> _PROMPT A_:
Retype the passage of the market commentary from "And let’s not" up to and including "change the law.".

> _DOCUMENT EXTRACT_:
========
Equities and the Economy
Good morning and happy National Meteor Watch Day. A meteor hit global equities yesterday like it is believed to have done to the earth 65 million years ago wiping out most of the dinosaurs. On the news over the weekend that there was no Greek deal and that Prime Minister Alexis Tsipras was calling for the Greek citizens to vote on the referendum on July 5th sent an earthquake through equities throughout the world. Yesterday I mentioned that all Asian markets closed 3+% lower as did the European markets. Wall Street got hit with collateral damage with the Dow losing a hurtful and very material 1.95%, 351 points, to 17,694, the S&P 500 closing down 43 (2.07%) to 2,058 and the Nasdaq just getting obliterated falling 2.41%, a huge 123 points, to 4,958 with all the indexes suffering their biggest single day declines in more than a year. Actually for the Dow it was its biggest point drop in two years! The CBOE Volatility Index. aka fear index, briefly jumped more than 35% (that’s intraday from Friday’s close!) to above 18.5. The surge is the largest one-day move this year. CNN’s Fear & Greed Index is now at 11 which is Extreme Fear. Yesterday S&P downgraded Greece’s credit rating to CCC-. The lowest level you can have as investment grade is BBB- so you can see this is literally and figuratively truly junk. You see, Greece has discovered that Socialism is a wonderful concept, until, as the wonderful Margaret Thatcher put it, “You run out of the other person’s money.” Greece has run out of the other person’s money.
And let’s not forget to “thank” our Puerto Rican friends who’s governor yesterday declared its debt “not payable.” This situation is also going to get real interesting as well because the white house yesterday afternoon said no federal bailout of the U.S. territory will be forthcoming and Puerto Rico cannot declare bankruptcy, as Detroit and other municipalities have done, until Congress acts to change the law.
The sun set and has risen and it’s a new day and markets are bouncing back. All the Asian markets closed higher with China’s Shanghai Composite climbing, drum roll please, a huge 5.53%! That equates to 978 Dow points! The European markets are not nearly as euphoric trading on either side of unchanged. Locally, the Dow is up 61 points but that’s materially lower than earlier today when it was up 95. As I’ve often said, the closes are much more important than the opens so let’s hope we have a positive close.
========
> _RECORDS FOR THIS EXERCISE_:
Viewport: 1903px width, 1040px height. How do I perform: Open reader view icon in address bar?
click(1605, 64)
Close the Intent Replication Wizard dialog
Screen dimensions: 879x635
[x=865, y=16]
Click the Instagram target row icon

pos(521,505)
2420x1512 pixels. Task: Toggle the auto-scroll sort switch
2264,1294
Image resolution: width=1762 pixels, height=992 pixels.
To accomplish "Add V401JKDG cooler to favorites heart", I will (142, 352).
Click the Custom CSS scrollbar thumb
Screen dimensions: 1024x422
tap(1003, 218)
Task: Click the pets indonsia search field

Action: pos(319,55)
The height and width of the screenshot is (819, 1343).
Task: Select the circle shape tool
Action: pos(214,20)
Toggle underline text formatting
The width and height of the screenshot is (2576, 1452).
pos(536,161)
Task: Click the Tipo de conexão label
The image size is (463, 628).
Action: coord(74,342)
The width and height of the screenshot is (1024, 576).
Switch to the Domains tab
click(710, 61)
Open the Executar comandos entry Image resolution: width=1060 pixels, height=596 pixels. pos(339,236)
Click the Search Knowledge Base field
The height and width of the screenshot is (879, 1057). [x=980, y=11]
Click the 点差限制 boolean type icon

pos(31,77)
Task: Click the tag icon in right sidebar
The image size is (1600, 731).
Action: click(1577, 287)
========
> _PROMPT B_:
Turn the entries from the line with "Open the Executar" up to and including the last line of the entries into a numbered list, leaving out blank lines.

> _TASK OUTPUT A_:
And let’s not forget to “thank” our Puerto Rican friends who’s governor yesterday declared its debt “not payable.” This situation is also going to get real interesting as well because the white house yesterday afternoon said no federal bailout of the U.S. territory will be forthcoming and Puerto Rico cannot declare bankruptcy, as Detroit and other municipalities have done, until Congress acts to change the law.

> _TASK OUTPUT B_:
1. Open the Executar comandos entry Image resolution: width=1060 pixels, height=596 pixels. pos(339,236)
2. Click the Search Knowledge Base field
3. The height and width of the screenshot is (879, 1057). [x=980, y=11]
4. Click the 点差限制 boolean type icon
5. pos(31,77)
6. Task: Click the tag icon in right sidebar
7. The image size is (1600, 731).
8. Action: click(1577, 287)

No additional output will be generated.